Aim of the exercise → Starting at the first line and ending at the last, repeat the material word for word.

= Beginning of Section =

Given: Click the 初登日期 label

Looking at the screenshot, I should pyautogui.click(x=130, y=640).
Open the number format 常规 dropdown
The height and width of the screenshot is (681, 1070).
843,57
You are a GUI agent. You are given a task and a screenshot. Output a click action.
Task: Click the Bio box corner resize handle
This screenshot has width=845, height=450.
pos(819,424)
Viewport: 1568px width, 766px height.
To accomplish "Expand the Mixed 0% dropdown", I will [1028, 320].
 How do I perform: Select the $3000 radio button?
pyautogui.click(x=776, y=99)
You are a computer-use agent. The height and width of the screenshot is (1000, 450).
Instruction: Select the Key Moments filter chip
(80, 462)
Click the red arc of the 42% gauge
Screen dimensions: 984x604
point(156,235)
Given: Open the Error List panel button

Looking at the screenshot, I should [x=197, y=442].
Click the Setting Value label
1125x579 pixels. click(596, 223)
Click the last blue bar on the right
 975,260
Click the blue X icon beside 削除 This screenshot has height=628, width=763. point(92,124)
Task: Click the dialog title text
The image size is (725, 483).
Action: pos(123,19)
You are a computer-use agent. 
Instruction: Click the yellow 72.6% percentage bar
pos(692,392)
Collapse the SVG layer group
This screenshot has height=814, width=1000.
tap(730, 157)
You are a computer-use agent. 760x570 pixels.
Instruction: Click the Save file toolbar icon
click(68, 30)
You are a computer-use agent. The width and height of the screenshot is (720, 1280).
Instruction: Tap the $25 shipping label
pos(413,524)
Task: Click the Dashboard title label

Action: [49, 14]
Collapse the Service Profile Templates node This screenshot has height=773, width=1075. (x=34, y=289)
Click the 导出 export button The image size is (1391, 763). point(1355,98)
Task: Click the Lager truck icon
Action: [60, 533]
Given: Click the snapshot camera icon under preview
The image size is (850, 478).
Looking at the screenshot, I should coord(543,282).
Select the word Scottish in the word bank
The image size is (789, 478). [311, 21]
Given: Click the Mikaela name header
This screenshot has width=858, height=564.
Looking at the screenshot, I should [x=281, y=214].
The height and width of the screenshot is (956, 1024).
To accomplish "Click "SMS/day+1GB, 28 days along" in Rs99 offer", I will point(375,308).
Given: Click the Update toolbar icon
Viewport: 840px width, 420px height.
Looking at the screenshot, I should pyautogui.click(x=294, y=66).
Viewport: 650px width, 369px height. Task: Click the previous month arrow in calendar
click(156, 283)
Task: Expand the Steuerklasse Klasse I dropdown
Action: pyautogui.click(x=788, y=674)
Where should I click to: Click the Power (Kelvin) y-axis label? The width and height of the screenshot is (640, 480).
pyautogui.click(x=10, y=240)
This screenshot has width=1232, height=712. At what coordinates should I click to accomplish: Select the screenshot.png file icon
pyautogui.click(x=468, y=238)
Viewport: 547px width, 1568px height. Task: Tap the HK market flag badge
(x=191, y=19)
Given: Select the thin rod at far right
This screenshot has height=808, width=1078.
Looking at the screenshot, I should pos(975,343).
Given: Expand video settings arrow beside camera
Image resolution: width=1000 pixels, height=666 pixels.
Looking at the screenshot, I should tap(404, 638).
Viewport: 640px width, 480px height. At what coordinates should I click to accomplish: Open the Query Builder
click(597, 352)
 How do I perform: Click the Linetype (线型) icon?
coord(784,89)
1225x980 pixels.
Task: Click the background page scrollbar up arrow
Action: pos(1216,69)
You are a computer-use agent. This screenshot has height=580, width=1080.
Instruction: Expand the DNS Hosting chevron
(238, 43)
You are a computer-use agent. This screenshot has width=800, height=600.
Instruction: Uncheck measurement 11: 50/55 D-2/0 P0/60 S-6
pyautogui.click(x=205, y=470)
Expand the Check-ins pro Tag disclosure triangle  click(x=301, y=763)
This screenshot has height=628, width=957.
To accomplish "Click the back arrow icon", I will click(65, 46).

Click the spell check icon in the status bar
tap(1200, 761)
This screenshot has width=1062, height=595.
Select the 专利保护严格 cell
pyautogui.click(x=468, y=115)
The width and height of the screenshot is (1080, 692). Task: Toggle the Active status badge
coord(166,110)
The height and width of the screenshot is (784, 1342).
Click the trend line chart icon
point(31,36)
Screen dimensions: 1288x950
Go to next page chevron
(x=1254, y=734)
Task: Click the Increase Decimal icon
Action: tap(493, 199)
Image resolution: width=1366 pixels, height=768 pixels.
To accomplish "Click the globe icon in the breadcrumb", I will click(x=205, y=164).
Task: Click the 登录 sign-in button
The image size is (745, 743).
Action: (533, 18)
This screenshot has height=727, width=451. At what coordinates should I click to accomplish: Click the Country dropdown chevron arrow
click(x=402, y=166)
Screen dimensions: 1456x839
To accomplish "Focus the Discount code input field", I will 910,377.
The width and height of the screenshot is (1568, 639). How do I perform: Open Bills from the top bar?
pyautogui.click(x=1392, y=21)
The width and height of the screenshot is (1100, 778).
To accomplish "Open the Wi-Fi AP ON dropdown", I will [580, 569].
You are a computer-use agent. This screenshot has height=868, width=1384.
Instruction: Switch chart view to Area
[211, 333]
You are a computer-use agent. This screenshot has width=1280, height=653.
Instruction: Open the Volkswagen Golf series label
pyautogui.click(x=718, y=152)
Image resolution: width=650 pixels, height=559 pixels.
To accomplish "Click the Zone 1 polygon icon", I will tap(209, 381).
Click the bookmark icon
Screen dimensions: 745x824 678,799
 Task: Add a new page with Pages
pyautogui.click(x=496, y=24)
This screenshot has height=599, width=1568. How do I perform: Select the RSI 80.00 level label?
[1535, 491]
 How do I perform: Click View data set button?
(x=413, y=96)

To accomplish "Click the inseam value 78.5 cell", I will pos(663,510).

= End of Section =

Answer for the task →
Given: Click the 初登日期 label

Looking at the screenshot, I should pyautogui.click(x=130, y=640).
Open the number format 常规 dropdown
The height and width of the screenshot is (681, 1070).
843,57
You are a GUI agent. You are given a task and a screenshot. Output a click action.
Task: Click the Bio box corner resize handle
This screenshot has width=845, height=450.
pos(819,424)
Viewport: 1568px width, 766px height.
To accomplish "Expand the Mixed 0% dropdown", I will [1028, 320].
 How do I perform: Select the $3000 radio button?
pyautogui.click(x=776, y=99)
You are a computer-use agent. The height and width of the screenshot is (1000, 450).
Instruction: Select the Key Moments filter chip
(80, 462)
Click the red arc of the 42% gauge
Screen dimensions: 984x604
point(156,235)
Given: Open the Error List panel button

Looking at the screenshot, I should [x=197, y=442].
Click the Setting Value label
1125x579 pixels. click(596, 223)
Click the last blue bar on the right
 975,260
Click the blue X icon beside 削除 This screenshot has height=628, width=763. point(92,124)
Task: Click the dialog title text
The image size is (725, 483).
Action: pos(123,19)
You are a computer-use agent. 
Instruction: Click the yellow 72.6% percentage bar
pos(692,392)
Collapse the SVG layer group
This screenshot has height=814, width=1000.
tap(730, 157)
You are a computer-use agent. 760x570 pixels.
Instruction: Click the Save file toolbar icon
click(68, 30)
You are a computer-use agent. The width and height of the screenshot is (720, 1280).
Instruction: Tap the $25 shipping label
pos(413,524)
Task: Click the Dashboard title label

Action: [49, 14]
Collapse the Service Profile Templates node This screenshot has height=773, width=1075. (x=34, y=289)
Click the 导出 export button The image size is (1391, 763). point(1355,98)
Task: Click the Lager truck icon
Action: [60, 533]
Given: Click the snapshot camera icon under preview
The image size is (850, 478).
Looking at the screenshot, I should coord(543,282).
Select the word Scottish in the word bank
The image size is (789, 478). [311, 21]
Given: Click the Mikaela name header
This screenshot has width=858, height=564.
Looking at the screenshot, I should [x=281, y=214].
The height and width of the screenshot is (956, 1024).
To accomplish "Click "SMS/day+1GB, 28 days along" in Rs99 offer", I will point(375,308).
Given: Click the Update toolbar icon
Viewport: 840px width, 420px height.
Looking at the screenshot, I should pyautogui.click(x=294, y=66).
Viewport: 650px width, 369px height. Task: Click the previous month arrow in calendar
click(156, 283)
Task: Expand the Steuerklasse Klasse I dropdown
Action: pyautogui.click(x=788, y=674)
Where should I click to: Click the Power (Kelvin) y-axis label? The width and height of the screenshot is (640, 480).
pyautogui.click(x=10, y=240)
This screenshot has width=1232, height=712. At what coordinates should I click to accomplish: Select the screenshot.png file icon
pyautogui.click(x=468, y=238)
Viewport: 547px width, 1568px height. Task: Tap the HK market flag badge
(x=191, y=19)
Given: Select the thin rod at far right
This screenshot has height=808, width=1078.
Looking at the screenshot, I should pos(975,343).
Given: Expand video settings arrow beside camera
Image resolution: width=1000 pixels, height=666 pixels.
Looking at the screenshot, I should tap(404, 638).
Viewport: 640px width, 480px height. At what coordinates should I click to accomplish: Open the Query Builder
click(597, 352)
 How do I perform: Click the Linetype (线型) icon?
coord(784,89)
1225x980 pixels.
Task: Click the background page scrollbar up arrow
Action: pos(1216,69)
You are a computer-use agent. This screenshot has height=580, width=1080.
Instruction: Expand the DNS Hosting chevron
(238, 43)
You are a computer-use agent. This screenshot has width=800, height=600.
Instruction: Uncheck measurement 11: 50/55 D-2/0 P0/60 S-6
pyautogui.click(x=205, y=470)
Expand the Check-ins pro Tag disclosure triangle  click(x=301, y=763)
This screenshot has height=628, width=957.
To accomplish "Click the back arrow icon", I will click(65, 46).

Click the spell check icon in the status bar
tap(1200, 761)
This screenshot has width=1062, height=595.
Select the 专利保护严格 cell
pyautogui.click(x=468, y=115)
The width and height of the screenshot is (1080, 692). Task: Toggle the Active status badge
coord(166,110)
The height and width of the screenshot is (784, 1342).
Click the trend line chart icon
point(31,36)
Screen dimensions: 1288x950
Go to next page chevron
(x=1254, y=734)
Task: Click the Increase Decimal icon
Action: tap(493, 199)
Image resolution: width=1366 pixels, height=768 pixels.
To accomplish "Click the globe icon in the breadcrumb", I will click(x=205, y=164).
Task: Click the 登录 sign-in button
The image size is (745, 743).
Action: (533, 18)
This screenshot has height=727, width=451. At what coordinates should I click to accomplish: Click the Country dropdown chevron arrow
click(x=402, y=166)
Screen dimensions: 1456x839
To accomplish "Focus the Discount code input field", I will 910,377.
The width and height of the screenshot is (1568, 639). How do I perform: Open Bills from the top bar?
pyautogui.click(x=1392, y=21)
The width and height of the screenshot is (1100, 778).
To accomplish "Open the Wi-Fi AP ON dropdown", I will [580, 569].
You are a computer-use agent. This screenshot has height=868, width=1384.
Instruction: Switch chart view to Area
[211, 333]
You are a computer-use agent. This screenshot has width=1280, height=653.
Instruction: Open the Volkswagen Golf series label
pyautogui.click(x=718, y=152)
Image resolution: width=650 pixels, height=559 pixels.
To accomplish "Click the Zone 1 polygon icon", I will tap(209, 381).
Click the bookmark icon
Screen dimensions: 745x824 678,799
 Task: Add a new page with Pages
pyautogui.click(x=496, y=24)
This screenshot has height=599, width=1568. How do I perform: Select the RSI 80.00 level label?
[1535, 491]
 How do I perform: Click View data set button?
(x=413, y=96)

To accomplish "Click the inseam value 78.5 cell", I will pos(663,510).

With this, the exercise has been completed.